Show that for any $g \in L^1$ and $f ∈ L^p(\mathbb{R})$, p $\in (1, \infty)$, the integral for f ∗g converges absolutely almost everywhere and that $∥f ∗ g∥_p ≤ ∥g∥_1∥f∥_p$.

I've tried to show that the convolution is well defined for f,g $\in L^1$ in this way:

$$\int_{\mathbb{R^d}}f*gdx=\int_{\mathbb{R^d}}\int_{\mathbb{R^d}}f(x-y)g(y)dydx\le\int_{\mathbb{R^d}}\int_{\mathbb{R^d}}|f(x-y)||g(y)|dydx$$

I've used Tonelli's theorem since the function is non-negative

$$\int_{\mathbb{R^d}}|g(y)|\int_{\mathbb{R^d}}|f(x-y)|dxdy=∥f∥_1∥g∥_1$$

Now I've thought that since $L^1 \subset L^p$ this is true also for f $\in L^p$ (can I do it? )

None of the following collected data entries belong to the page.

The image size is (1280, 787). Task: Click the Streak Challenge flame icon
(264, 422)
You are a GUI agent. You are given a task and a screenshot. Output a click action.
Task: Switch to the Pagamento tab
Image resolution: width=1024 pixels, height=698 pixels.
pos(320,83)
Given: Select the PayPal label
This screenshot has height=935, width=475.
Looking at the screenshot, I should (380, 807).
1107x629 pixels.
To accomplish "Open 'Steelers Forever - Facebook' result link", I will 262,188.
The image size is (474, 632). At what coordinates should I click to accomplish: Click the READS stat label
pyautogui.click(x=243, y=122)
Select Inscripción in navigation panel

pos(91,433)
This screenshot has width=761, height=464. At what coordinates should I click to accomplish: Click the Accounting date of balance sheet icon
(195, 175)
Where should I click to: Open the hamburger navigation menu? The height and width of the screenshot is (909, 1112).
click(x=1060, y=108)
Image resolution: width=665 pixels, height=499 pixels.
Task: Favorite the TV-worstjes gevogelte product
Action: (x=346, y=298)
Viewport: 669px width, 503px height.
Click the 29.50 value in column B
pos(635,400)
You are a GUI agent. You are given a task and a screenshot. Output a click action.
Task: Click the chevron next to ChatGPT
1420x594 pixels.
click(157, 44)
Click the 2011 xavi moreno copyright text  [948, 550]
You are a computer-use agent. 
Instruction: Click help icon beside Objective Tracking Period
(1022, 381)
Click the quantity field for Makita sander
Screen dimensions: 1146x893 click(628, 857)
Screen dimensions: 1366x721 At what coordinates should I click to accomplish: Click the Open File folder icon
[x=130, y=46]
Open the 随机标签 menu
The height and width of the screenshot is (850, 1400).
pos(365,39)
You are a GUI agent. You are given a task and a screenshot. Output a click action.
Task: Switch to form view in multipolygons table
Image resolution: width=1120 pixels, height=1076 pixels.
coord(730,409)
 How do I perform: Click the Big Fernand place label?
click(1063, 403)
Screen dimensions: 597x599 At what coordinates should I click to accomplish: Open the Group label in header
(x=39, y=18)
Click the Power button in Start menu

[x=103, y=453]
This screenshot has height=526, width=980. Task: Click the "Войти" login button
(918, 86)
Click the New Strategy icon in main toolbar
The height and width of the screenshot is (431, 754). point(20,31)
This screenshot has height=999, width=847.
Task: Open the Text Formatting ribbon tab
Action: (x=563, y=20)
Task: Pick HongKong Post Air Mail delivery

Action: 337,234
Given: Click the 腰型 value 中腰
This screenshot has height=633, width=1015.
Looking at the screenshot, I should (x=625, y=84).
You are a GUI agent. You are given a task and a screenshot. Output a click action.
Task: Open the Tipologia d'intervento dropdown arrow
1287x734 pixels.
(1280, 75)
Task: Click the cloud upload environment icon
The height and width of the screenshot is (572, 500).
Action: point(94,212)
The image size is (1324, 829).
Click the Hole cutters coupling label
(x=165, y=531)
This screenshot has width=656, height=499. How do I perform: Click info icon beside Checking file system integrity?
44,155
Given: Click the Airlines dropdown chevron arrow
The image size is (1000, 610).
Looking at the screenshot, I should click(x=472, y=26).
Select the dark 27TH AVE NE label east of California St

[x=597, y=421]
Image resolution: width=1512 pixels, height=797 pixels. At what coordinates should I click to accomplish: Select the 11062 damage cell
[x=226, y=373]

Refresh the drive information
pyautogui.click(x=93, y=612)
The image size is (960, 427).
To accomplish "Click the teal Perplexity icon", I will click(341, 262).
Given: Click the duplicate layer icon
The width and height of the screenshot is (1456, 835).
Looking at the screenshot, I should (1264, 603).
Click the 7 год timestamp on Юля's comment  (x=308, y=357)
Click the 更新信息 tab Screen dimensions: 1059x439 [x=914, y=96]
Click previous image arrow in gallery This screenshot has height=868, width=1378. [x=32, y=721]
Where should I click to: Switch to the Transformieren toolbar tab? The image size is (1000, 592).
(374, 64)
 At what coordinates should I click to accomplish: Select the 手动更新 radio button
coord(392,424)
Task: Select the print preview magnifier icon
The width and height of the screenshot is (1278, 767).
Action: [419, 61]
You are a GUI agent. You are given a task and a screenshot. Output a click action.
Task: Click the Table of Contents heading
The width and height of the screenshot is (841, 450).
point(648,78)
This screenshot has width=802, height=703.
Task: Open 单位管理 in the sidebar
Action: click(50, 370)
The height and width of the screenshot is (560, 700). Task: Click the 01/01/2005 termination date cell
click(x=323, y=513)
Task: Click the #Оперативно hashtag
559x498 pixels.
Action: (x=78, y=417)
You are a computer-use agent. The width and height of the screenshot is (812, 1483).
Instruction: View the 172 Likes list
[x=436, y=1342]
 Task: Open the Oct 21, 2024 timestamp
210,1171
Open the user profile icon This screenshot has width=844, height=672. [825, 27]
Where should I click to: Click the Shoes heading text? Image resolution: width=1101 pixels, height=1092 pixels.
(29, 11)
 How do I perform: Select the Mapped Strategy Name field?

I've tried with some colleagues something with Hölder's inequality. I've chosen a q $\in$ (1,$\infty$) such that $\frac{1}{p}+\frac{1}{q}=1$

$$∥f ∗ g∥_p^p=\int_{\mathbb{R^d}}|\int_{\mathbb{R^d}}f(x-y)g(y)dy \space |^pdx=\int_{\mathbb{R^d}}\space |\int_{\mathbb{R^d}}f(x-y)g(y)^{\frac1p}g(y)^{\frac1q}dy\space |^pdx$$

$$\le\int_{\mathbb{R^d}}\space \int_{\mathbb{R^d}}|f(x-y)g(y)^{\frac1p}g(y)^{\frac1q} \space |^pdy\space dx=\int_{\mathbb{R^d}}\space \int_{\mathbb{R^d}}|f(x-y)^pg(y)g(y)^{\frac{p}{q}}|\space dy\space dx$$

$$\int_{\mathbb{R^d}}\space \int_{\mathbb{R^d}}|f(x-y)^pg(y)g(y)^{\frac{p}{q}}| \space dy\space dx=\int_{\mathbb{R^d}}\space \int_{\mathbb{R^d}}|f(x-y)^pg(y)^p| \space dy\space dx$$

$$= \int_{\mathbb{R^d}}\space \int_{\mathbb{R^d}}|f(x-y)^pg(y)^p| \space dx\space dy=∥g∥_1^p∥f∥_p^p \implies ∥f ∗ g∥_p ≤ ∥g∥_1∥f∥_p$$

This works is it not?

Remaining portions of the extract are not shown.